Director: William H. Macy
Before his more recent rise to stardom, I remember Anton Yelchin from two films, neither of which were very good. The first is Hearts in Atlantis, probably the best Stephen King book written other than The Stand, but not a very good movie version. The other is Fierce People, a good try at an odd story, but ultimately a failure. But Yelchin stood out to me in both as an up-and-coming talent, a natural actor with a unique look, sound, and style. With roles in Star Trek, Terminator Salvation, and Like Crazy, he’s cemented himself on the scene and is now doing five or six movies a year. Not bad for a funny-looking Russian Jew whose parents were figure skaters.
This is a story of great loss and the difficulties of recovery. Sam, a busy advertising executive, has little time for his family, though it seems they once were close. He and his wife are now divorced, and their son Josh is a student at a local college. Sam has an expensive car, an ultra-modern house, a hot secretary, but can’t quite connect with Josh, despite the love of music they once shared. And after tragedy strikes, it proves to be too late to fix things. Josh is killed in a school shooting, throwing his father’s outlook on life into chaos.
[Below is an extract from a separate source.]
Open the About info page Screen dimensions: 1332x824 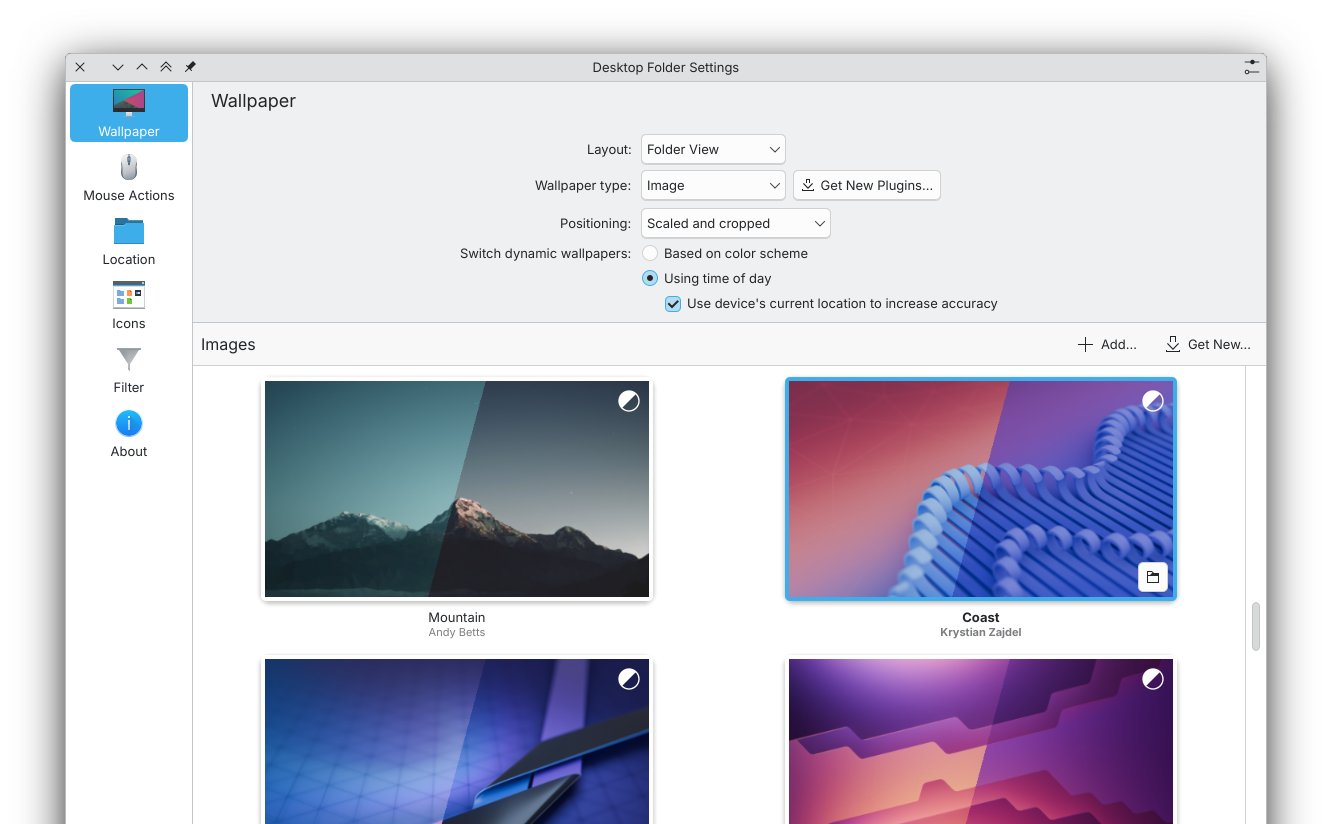(x=129, y=433)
Sam sells everything, moves into a boat on a lake, takes a job as a house painter, rides a bike to work, and tries to forget that he ever lived in another world.
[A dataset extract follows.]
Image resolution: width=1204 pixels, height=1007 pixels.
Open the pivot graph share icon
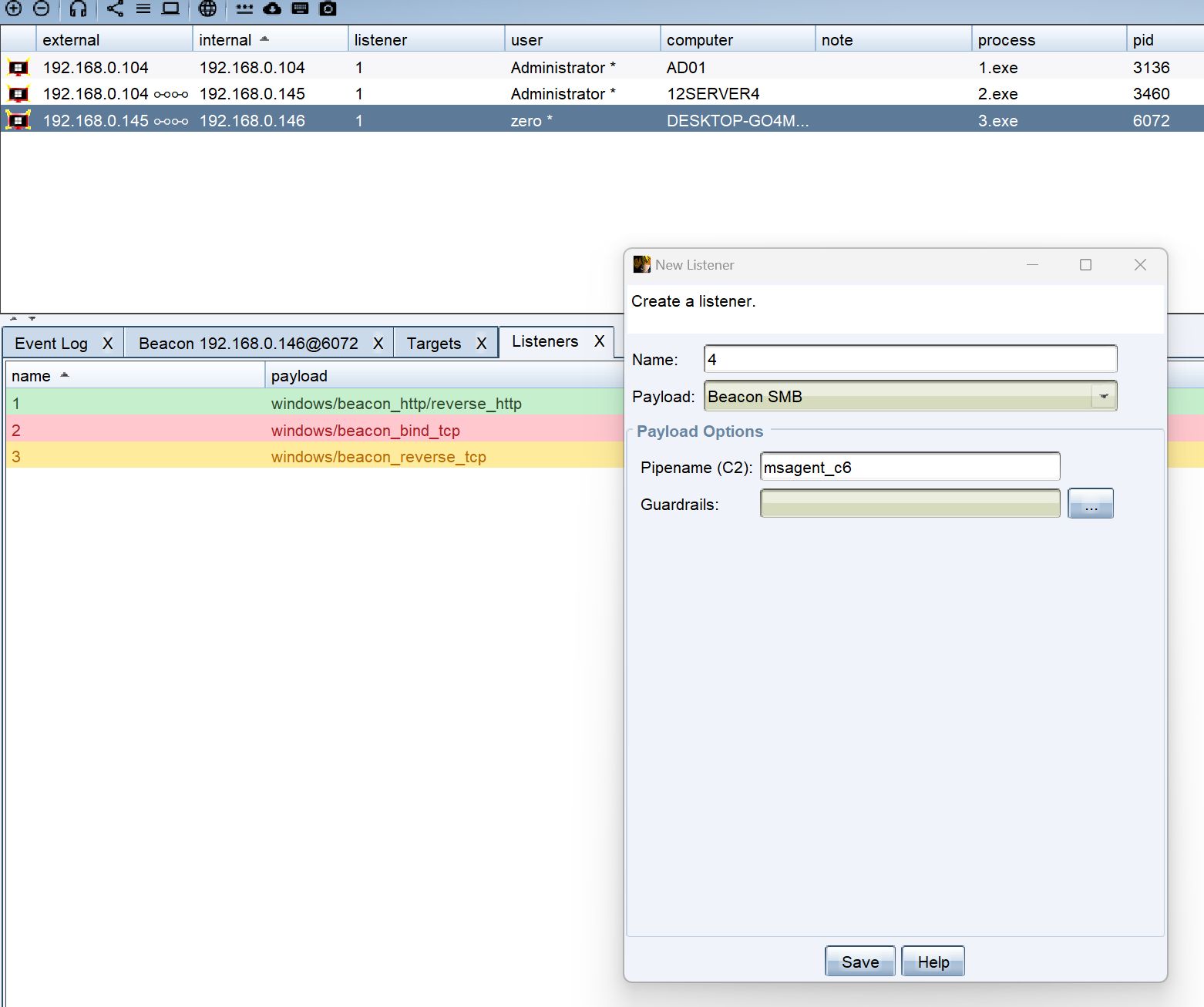tap(115, 8)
But you can’t escape your past, as much as you might try to run. Sam is given a box of CDs that were Josh’s and playing them reveals that not only did Josh have an interest in guitar but that he was also a singer/songwriter, a very talented young man pouring his heart into music that no one ever heard. In an attempt to channel his grief, Sam begins playing Josh’s songs, to only himself at first, and then at a local bar that hosts an open mike night. He never dreams that anything will come from his playing or that anyone is actually listening, but one very special person takes notice. Quentin is a guitar player too, a young man with a troubled past who reminds Sam a lot of Josh. Quentin recognized the talent behind the music, thinking that Sam wrote the songs, and wants to put together a band. That would be much more of himself than Sam wanted to put on display, but the power of his son’s music is just too compelling, and the new friends begin a journey that can’t possibly have a perfectly happy ending.
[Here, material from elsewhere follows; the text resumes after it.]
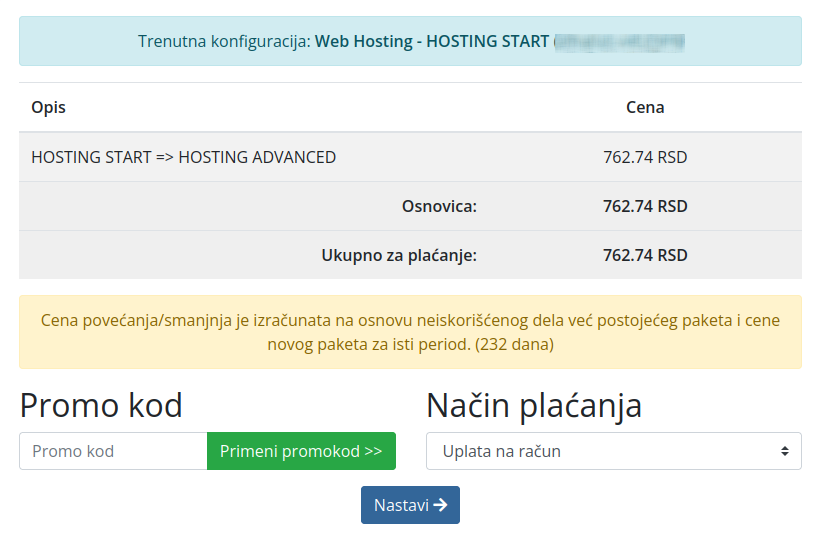This screenshot has height=546, width=819.
Task: Click the Osnovica label
Action: tap(439, 206)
Anton Yelchin delivers another great performance here as Quentin, the awkward twenty-something who longs for a father figure. He’s just a super talented kid, that’s all there is to it, and he can do anything. Billy Crudup is no slouch himself, and he’s actually the main character of this film. I haven’t seen him do this well since Big Fish and Almost Famous in the early 2000s, buying into the role 100% and giving everything he’s got. But you know who else was in this movie? Selena Gomez, and she was terrible. She played Josh’s girlfriend and was overly weepy in every scene she appeared in. Felicity Huffman was equally terrible as Sam’s ex-wife Emily, so it was a balance of good acting against bad, a fight for who would come out on top. Thankfully, Yelchin & Crudup were the focal points, carried the film, and made it solid.
Although, many of the best scenes were just the guys playing music, not speaking to each other. It was the music that was the actual highlight of the film, great guitar with a rock/folk/indie/alternative vibe that was always catchy and pretty well written. The songs drove the action, with the actors filling in the gaps, making a semi-musical that knew where its own strength lay and stuck to it. Credit William H. Macy for co-writing, directing, and playing a bit part in this strong film. It was his first attempt as a director, and I’d say it went pretty well. There were times that is was obvious that an amateur had crafted a scene, when they had fallen back on standard cheese during a big moment, when a character came across like stock footage. But a few flaws can be expected by a first-timer, even forgiven if the quality of the film is high enough, and I think that applies here.
Video – With an aspect ratio of 16×9 Widescreen, the video is nothing special. It’s just an alright visual that sometimes felt like a made-for-TV movie. Any imperfections were glossed over by strong acting and great music, but the picture quality just wasn’t impressive.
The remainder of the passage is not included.